The first lines are slightly off: "Ask the groundhog/ Diggin’ for a hole." Why is he digging to find a hole? Doesn't he create a hole by the act of digging itself? Why digging "for" a hole, and not just "diggin' a hole," or if he needed another beat, "diggin' him a hole"? In any case, the industrious groundhog is contrasted with "the dog who’s gone astray," and presumably is not digging for a bone.
As for the speaker, "I’m diggin’ down/ Beneath my pride," and is about to reveal something deeply personal below his surface: "I get the blues all morning/ Morning is my best time of the day." This could mean two things: One, he enjoys being miserable; or two, his merely bluesy mornings are nothing compared with how abjectly depressed he gets as the day wears on.
The next line refers to yet another animal, a racehorse: "Stanley Dancer took my money/ Call it an off night at the track." Wait, it gets worse-- it wasn't his money to begin with: "Give me that one sweet chance/ To salvage our romance/ And I’ll pay every cent of it back."
This is a terrible negotiator. He takes her money and loses it at the track. Rather than say, "If I pay it back, will you give our love another chance?" his ploy is "If you take me back, then I'll pay you back." At this point, Stanley Dancer is a better bet.
If our speaker knows that "the hobo's life" isn't worth living, it must be from experience. He's certainly tried it.
He's not done trying to win her back. His next move is the old "Only you can save me! How can you not?" routine: "Pull my life-line...Open your heart... Now that I need a helping hand/ Would you take your baby home."

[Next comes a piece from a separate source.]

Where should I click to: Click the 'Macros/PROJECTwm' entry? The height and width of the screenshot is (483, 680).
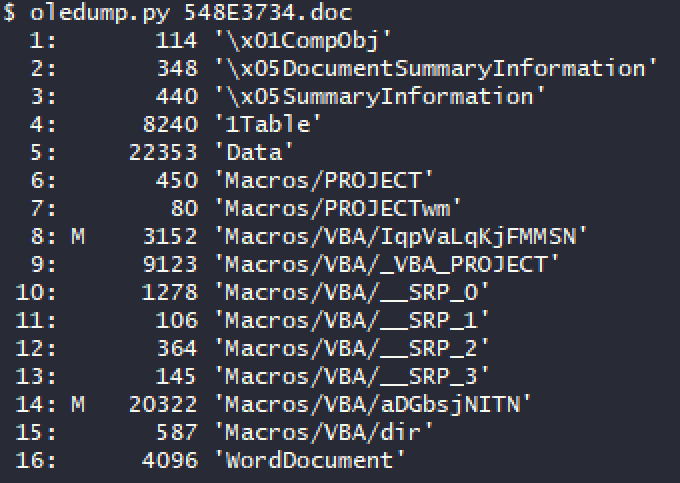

OK, let's follow his logic: He needs a "helping hand" because he's broke. He's broke because he owes her money. He owes her money because he stole her money and gambled it away. Is she supposed to forget that part?
Well, yeah! "Touch my loyalties," he pleads, "Honey don’t treat your man this way." As if he was the one done wrong by her breaking up with him, as if his "loyalties" have been to her... and not to Stanley Dancer, the no-trick pony.
There is an old Jewish joke about the definition of the word "chutzpah": Imagine a man who kills his parents, then begs the court for mercy because he's an orphan.
Now, this guy didn't kill anybody, but the groundhog is not the one here digging himself in deeper.
Musical Note: This song was left off of the Bridge album.